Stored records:
========================================

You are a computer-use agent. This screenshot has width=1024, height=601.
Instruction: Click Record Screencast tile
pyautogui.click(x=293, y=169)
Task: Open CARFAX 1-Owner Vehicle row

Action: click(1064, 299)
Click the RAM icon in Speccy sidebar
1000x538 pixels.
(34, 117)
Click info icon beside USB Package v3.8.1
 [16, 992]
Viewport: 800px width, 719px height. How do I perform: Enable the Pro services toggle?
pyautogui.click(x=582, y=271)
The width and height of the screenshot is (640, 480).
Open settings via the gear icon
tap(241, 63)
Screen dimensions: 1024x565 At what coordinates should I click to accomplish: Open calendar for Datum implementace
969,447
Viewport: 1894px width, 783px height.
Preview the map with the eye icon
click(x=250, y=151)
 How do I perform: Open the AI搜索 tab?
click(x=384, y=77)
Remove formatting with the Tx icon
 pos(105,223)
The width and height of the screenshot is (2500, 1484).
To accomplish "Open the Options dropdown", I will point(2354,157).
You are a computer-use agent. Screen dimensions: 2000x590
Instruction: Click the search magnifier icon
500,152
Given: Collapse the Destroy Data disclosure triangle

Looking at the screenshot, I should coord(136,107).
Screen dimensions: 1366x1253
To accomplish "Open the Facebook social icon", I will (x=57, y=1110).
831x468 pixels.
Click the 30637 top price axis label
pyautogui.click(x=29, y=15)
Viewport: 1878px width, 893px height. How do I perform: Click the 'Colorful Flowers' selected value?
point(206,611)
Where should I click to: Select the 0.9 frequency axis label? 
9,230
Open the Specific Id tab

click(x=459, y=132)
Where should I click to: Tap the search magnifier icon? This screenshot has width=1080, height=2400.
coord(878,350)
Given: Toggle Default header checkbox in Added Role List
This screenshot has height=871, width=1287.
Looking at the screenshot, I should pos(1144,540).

========================================

◆ **What this task involves**
Look above for the line containing "Preview the map with the eye icon". Return it and each line after it exactly, through the last line, and nothing more.

◆ **Result of this exercise**
Preview the map with the eye icon
click(x=250, y=151)
 How do I perform: Open the AI搜索 tab?
click(x=384, y=77)
Remove formatting with the Tx icon
 pos(105,223)
The width and height of the screenshot is (2500, 1484).
To accomplish "Open the Options dropdown", I will point(2354,157).
You are a computer-use agent. Screen dimensions: 2000x590
Instruction: Click the search magnifier icon
500,152
Given: Collapse the Destroy Data disclosure triangle

Looking at the screenshot, I should coord(136,107).
Screen dimensions: 1366x1253
To accomplish "Open the Facebook social icon", I will (x=57, y=1110).
831x468 pixels.
Click the 30637 top price axis label
pyautogui.click(x=29, y=15)
Viewport: 1878px width, 893px height. How do I perform: Click the 'Colorful Flowers' selected value?
point(206,611)
Where should I click to: Select the 0.9 frequency axis label? 
9,230
Open the Specific Id tab

click(x=459, y=132)
Where should I click to: Tap the search magnifier icon? This screenshot has width=1080, height=2400.
coord(878,350)
Given: Toggle Default header checkbox in Added Role List
This screenshot has height=871, width=1287.
Looking at the screenshot, I should pos(1144,540).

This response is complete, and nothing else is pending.